I do not know why your beauty makes me ponder
These impossible alignments of thought;
Instead of seeing the yellow over blue,
M mind draws pitch black and red,
Dystopian sketches and neon shadows,
Like sci-fi pages from forgotten notes.

Yet in these colors, I trace your presence,
A pulse in dark machinery,
A melody hidden in mechanical hums,
A quiet fire behind ultraviolet eyes.

I write, I sketch, I fold you into verse,
A rose that cannot bloom except in thought,
A blade I wield against nothing,
A love that exists in margins and silence.
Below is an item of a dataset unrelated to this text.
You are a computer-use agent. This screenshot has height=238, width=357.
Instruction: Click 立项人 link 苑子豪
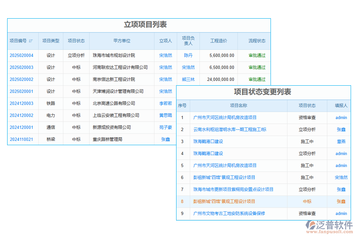[165, 127]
Every stanza, a breath in a sealed cabin,
Every line, a heartbeat against the world,
Every imagined movement, a secret signal
No one else can read, no one else can see.

And so I leave this poem behind,
A dark industrial melody,
A rose in ultraviolet,
A ghost in chemic skies,
A jisei for the beauty I carry alone.

"Every Brew"
(Bantayan Blue)

Mango yellow in the afternoon sky,
Bantayan blue where the seabirds cry,
Heaven knows I need a moment to breathe,
Caramel ice in my coffee and me.
Why not scarlet red or the grey of the sand,
Why do your colors keep tracing my hand?
Every sweet memory trembles and stirs,
Soft as your laughter, as distant as yours.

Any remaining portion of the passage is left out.